## Your instructions
Exactly as written, transcribe each record below.

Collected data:

*** Begin section ***

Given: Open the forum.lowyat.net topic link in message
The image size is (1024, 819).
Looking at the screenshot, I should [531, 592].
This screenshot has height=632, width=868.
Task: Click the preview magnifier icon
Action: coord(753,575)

*** End section ***

## Expected answer
Given: Open the forum.lowyat.net topic link in message
The image size is (1024, 819).
Looking at the screenshot, I should [531, 592].
This screenshot has height=632, width=868.
Task: Click the preview magnifier icon
Action: coord(753,575)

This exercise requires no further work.